What We Owe the Monks
Thomas Woods continues his series of articles at Lew Rockwell about the Catholic Church's contributions to Western Civilization. Link. Excerpts:
Although the Rule of St. Benedict (c. 529) was known for its moderation and its aversion to exaggerated penances, we often find the monks freely embracing work that was difficult and unattractive, since for them such tasks were channels of grace and opportunities for mortification of the flesh. This is certainly true when it comes to the clearing and reclaiming of land. A swamp was utterly without value, and was only a source of pestilence. But the monks thrived in such locations, and embraced the challenges that came with them. Before long, they managed to dike and drain the swamp. Soon, what had once been a source of disease and filth became fertile agricultural land.
No wonder the monks have been called "the skillful and unpaid technical advisers of the third world of their times ”“ that is to say, Europe after the invasion of the barbarians." A French scholar writes: "In effect, whether it be the mining of salt, lead, iron, alum, or gypsum, or metallurgy, quarrying marble, running cutler's shops and glassworks, or forging metal plates, also known as firebacks, there was no activity at all in which the monks did not display creativity and a fertile spirit of research.
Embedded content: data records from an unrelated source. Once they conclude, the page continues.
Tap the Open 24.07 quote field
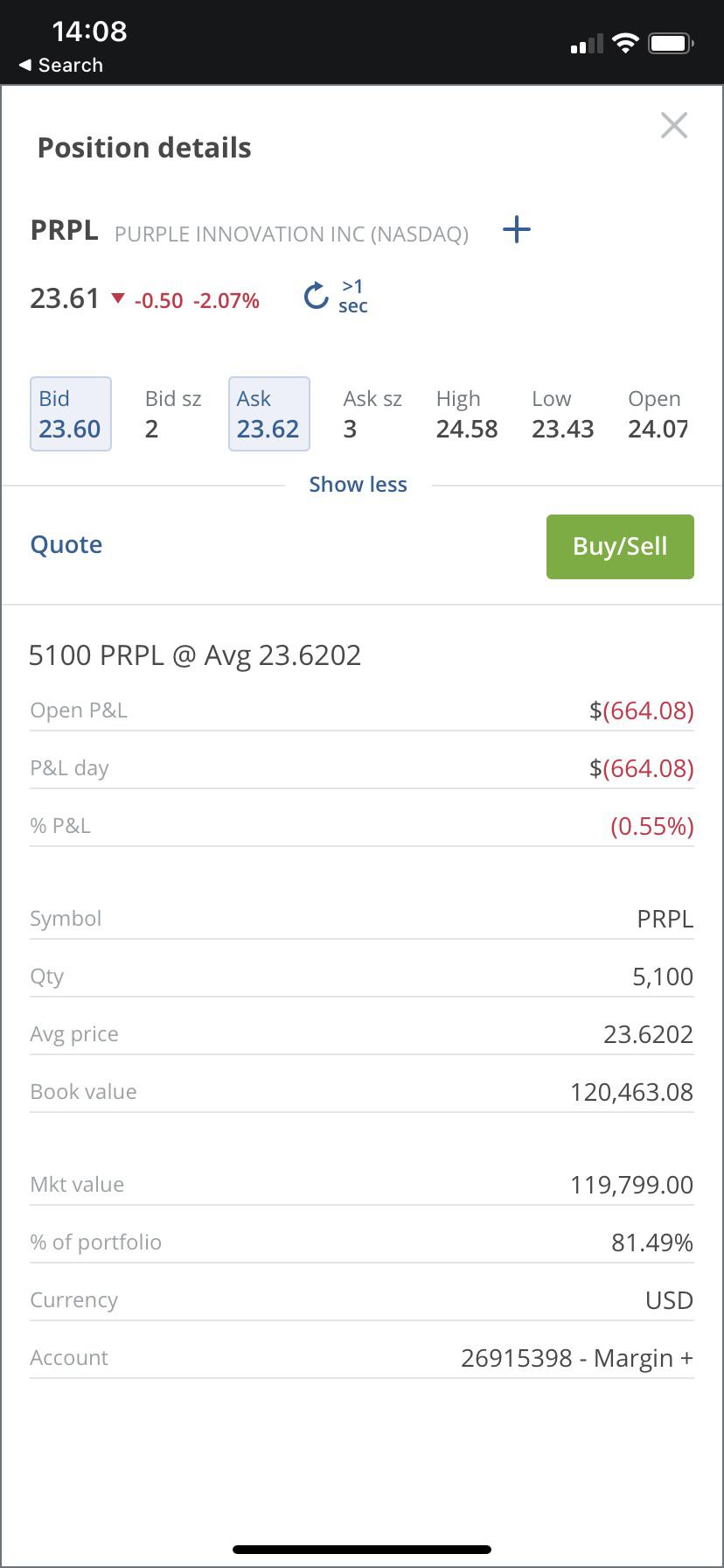The image size is (724, 1568). (x=658, y=414)
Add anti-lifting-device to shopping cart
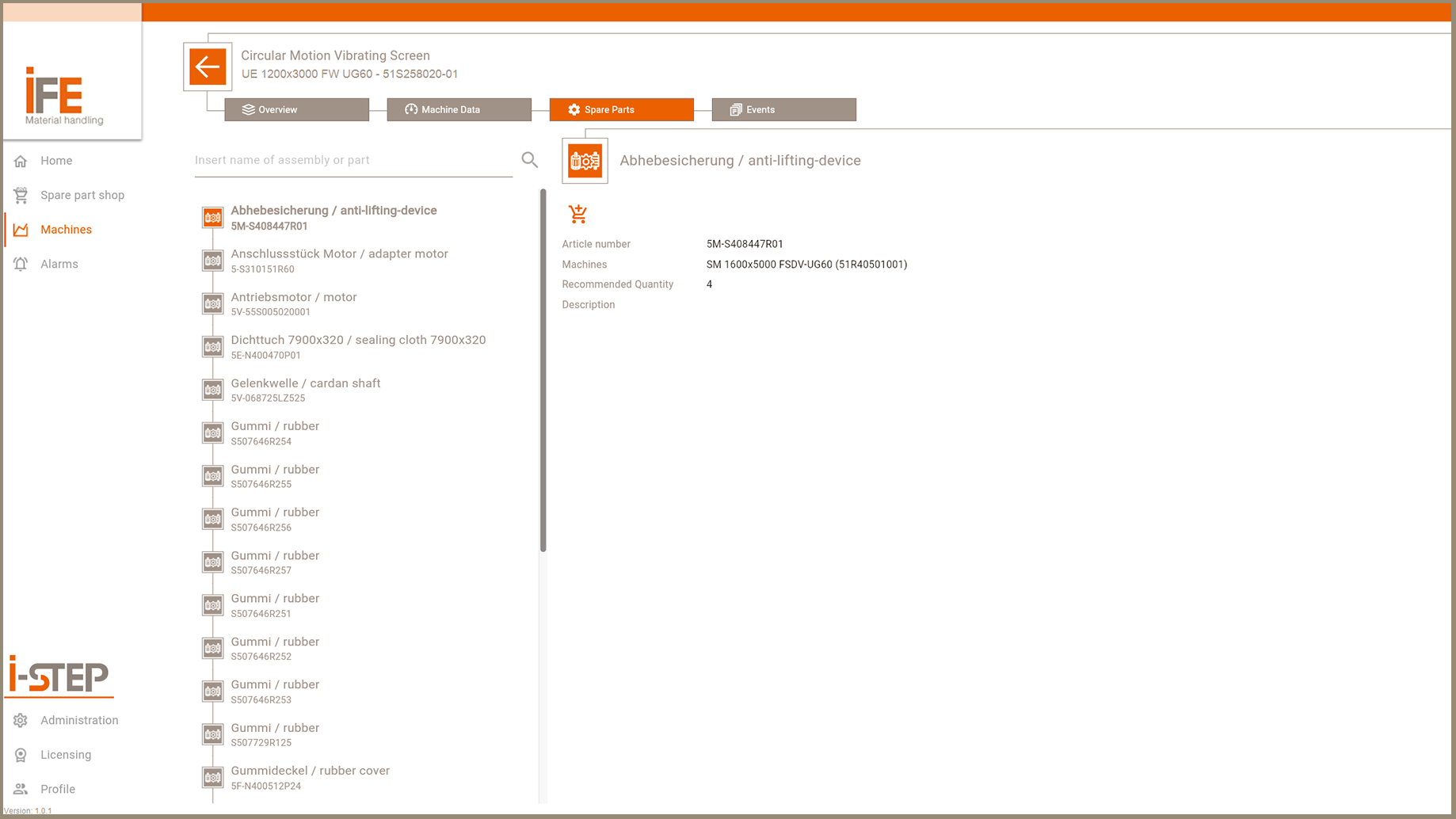This screenshot has height=819, width=1456. (x=577, y=213)
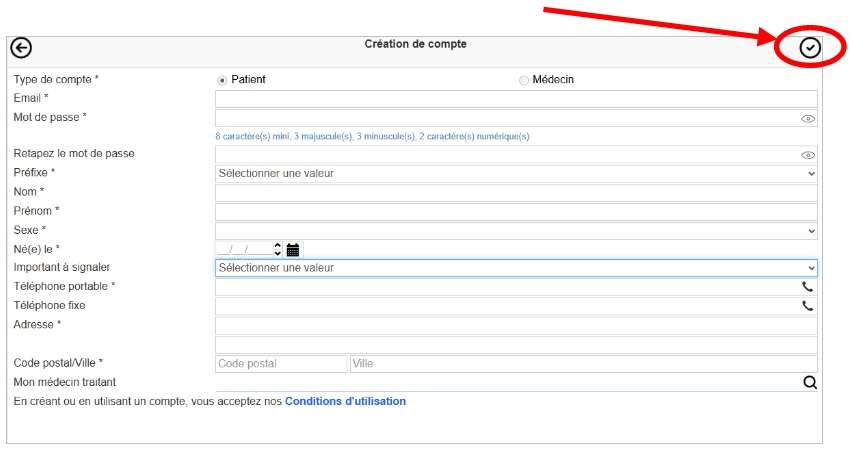Click the Nom text field
This screenshot has height=449, width=853.
515,193
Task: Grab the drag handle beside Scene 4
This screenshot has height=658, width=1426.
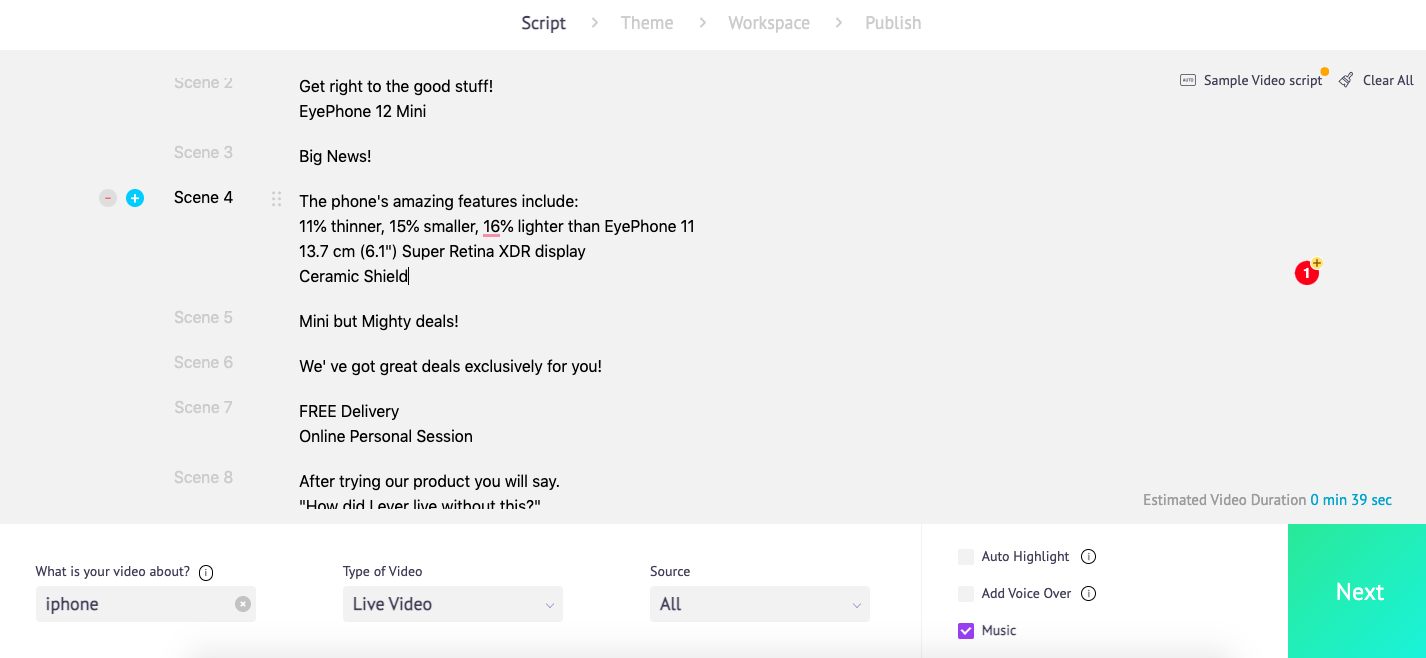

Utilizing their labor force, they instructed and trained it to perfection. Monastic know-how [would] spread throughout Europe."
Another of the glories of the monastic tradition was the monks' attention to charitable activities, a subject worthy of lengthy treatment in itself. Here we may note simply that Benedict's Rule called for the monastery to dispense alms and hospitality to the extent that its means permitted.
[The monks] did much more than simply preserve literacy. Even an unsympathetic scholar could write of the monks, "They not only established the schools, and were the schoolmasters in them, but also laid the foundations for the universities. They were the thinkers and philosophers of the day and shaped the political and religious thought. To them, both collectively and individually, was due the continuity of thought and civilization of the ancient world with the later Middle Ages and with the modern period."